The prosecution of future abortion providers – because penalties apply only to persons other than the mother – will lie with local district attorneys, who will use their prosecutorial discretion to review any potential referral of an alleged violation of the ban.

With this uncertainty in the application of Wisconsin’s abortion ban, how will the political and religious views of a prosecutor influence her or his judgment? Will the mental health of a pregnant person trigger an exemption to the ban? Will a publicity-seeking prosecutor want to be the first to prosecute a physician who performs a clinical procedure incompatible with pregnancy because a disgruntled former significant other reports the medical procedure as an abortion? Will a zealous Wisconsin prosecutor attempt to prosecute an out-of-state medical provider for sending abortion pills that were prescribed and provided via the internet and mail?

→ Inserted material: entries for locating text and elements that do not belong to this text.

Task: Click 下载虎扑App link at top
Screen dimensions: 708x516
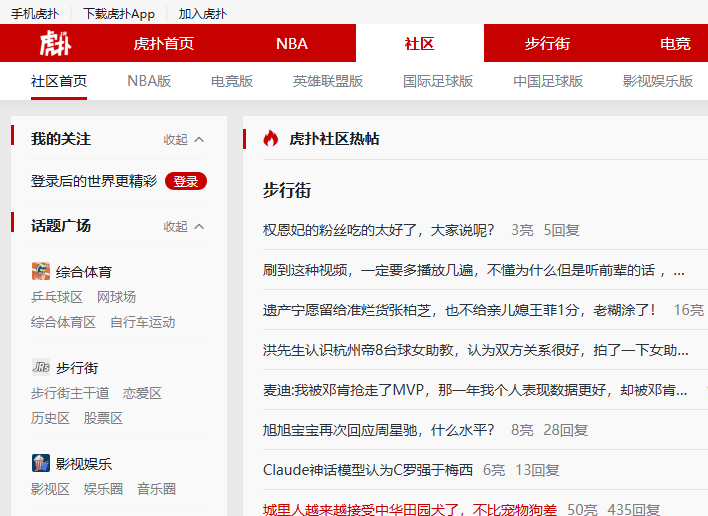Action: 119,14
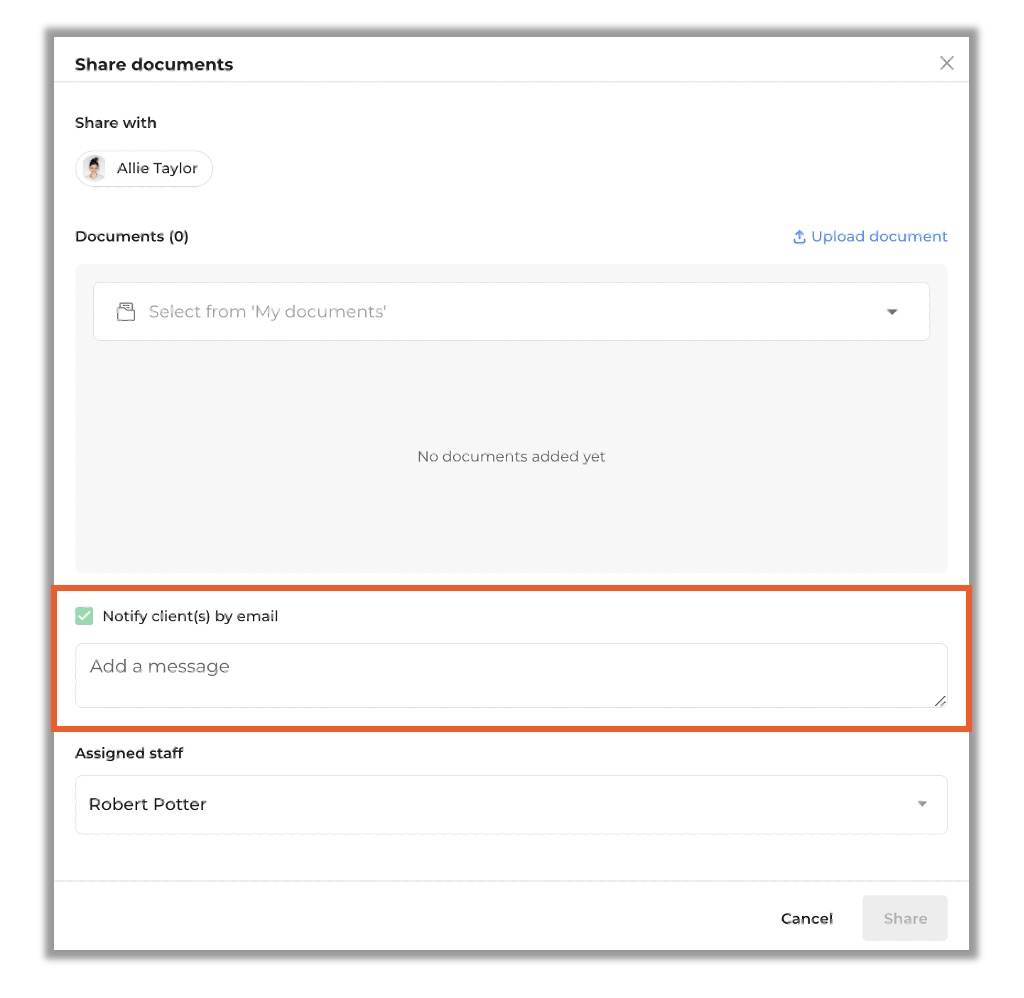Click the upload arrow icon

coord(799,236)
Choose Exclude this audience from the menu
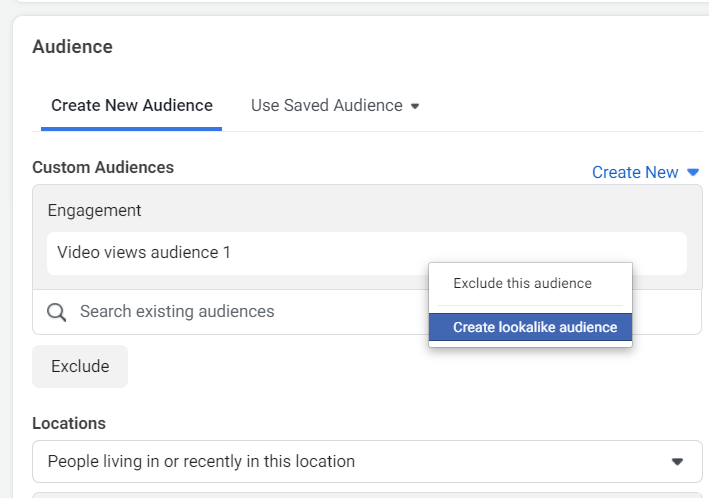This screenshot has width=709, height=498. pyautogui.click(x=522, y=283)
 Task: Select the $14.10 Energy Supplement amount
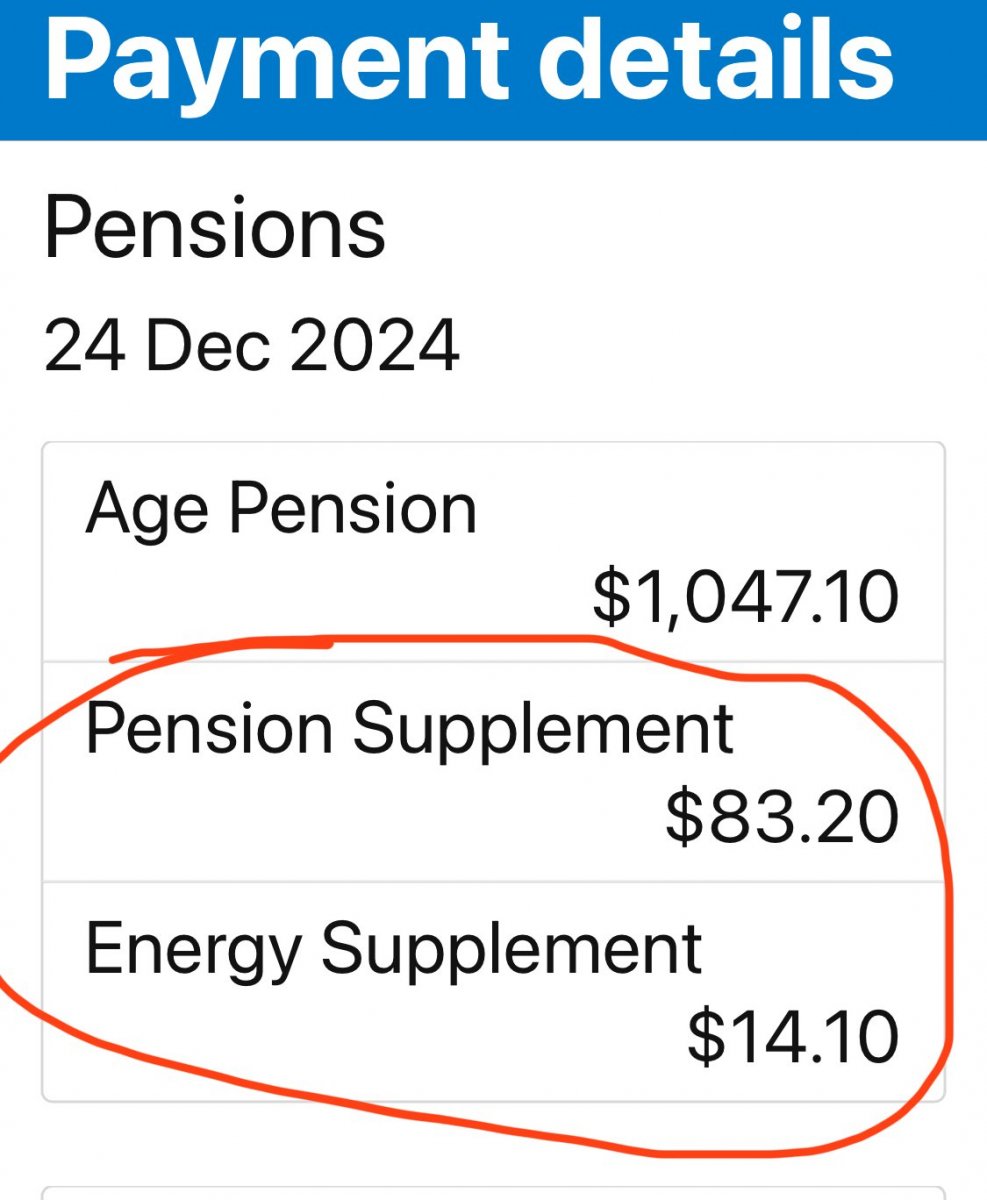point(792,1036)

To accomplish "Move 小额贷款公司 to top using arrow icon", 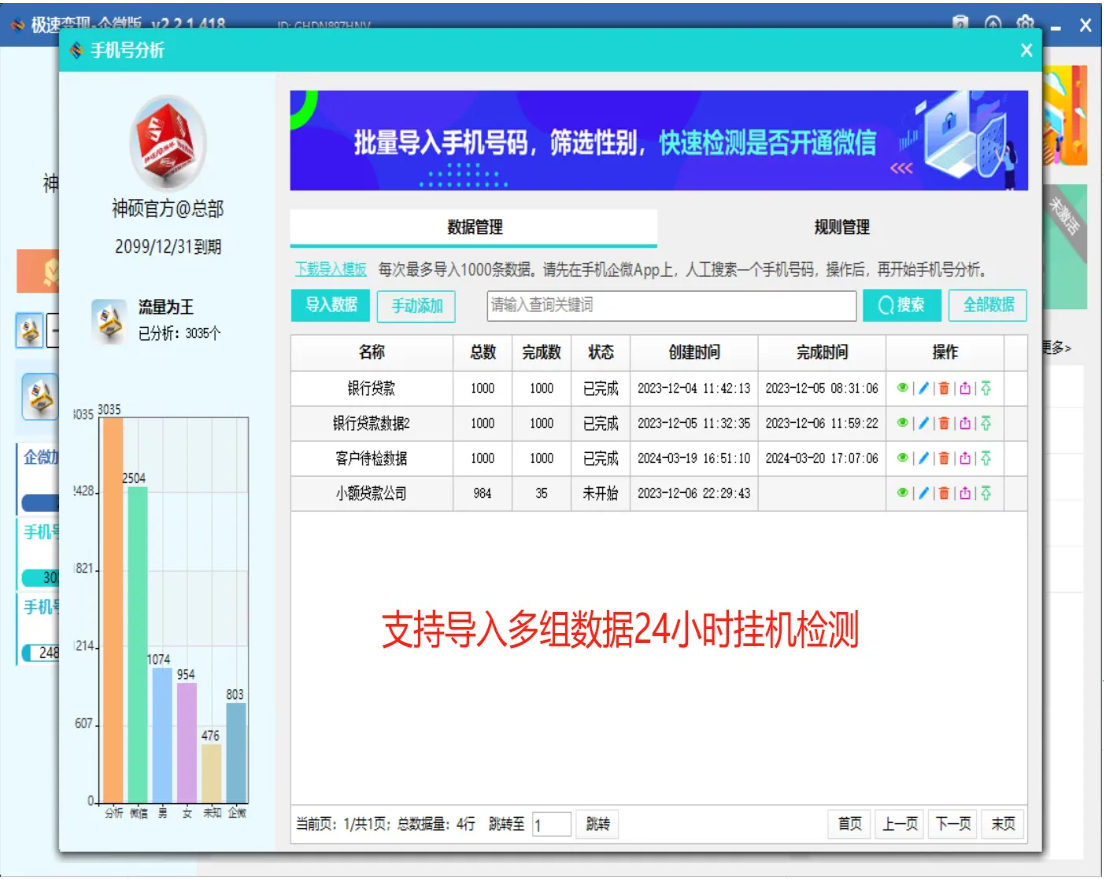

It is unclear how statutes created under Roe v. Wade will be applied by prosecutors and interpreted by judges, and there are inconsistencies in Wisconsin’s abortion laws. Which statute will the prosecutor use?

Penalties impose three and a half years of imprisonment for performing an abortion on a viable fetus under Section 940.15 of the Wisconsin Statutes, but Section 940.04 imposes 15 years of imprisonment for “intentionally destroying the life of an unborn quick child.” A fetus is viable when able to survive outside the womb – a later stage of pregnancy than quickening – usually at 23 or 24 weeks.

In a poll of registered voters, nearly 60% of Wisconsinites, according to a June 2022 Marquette University poll, support legalizing abortion in all or most circumstances. About one-third of those polled want abortion to be illegal in all or most circumstances.

One thing may be certain among all the uncertainties: The law on abortion in Wisconsin is going to change – by legislation, by court decision or by a combination of factors that are alive in a dynamic democracy.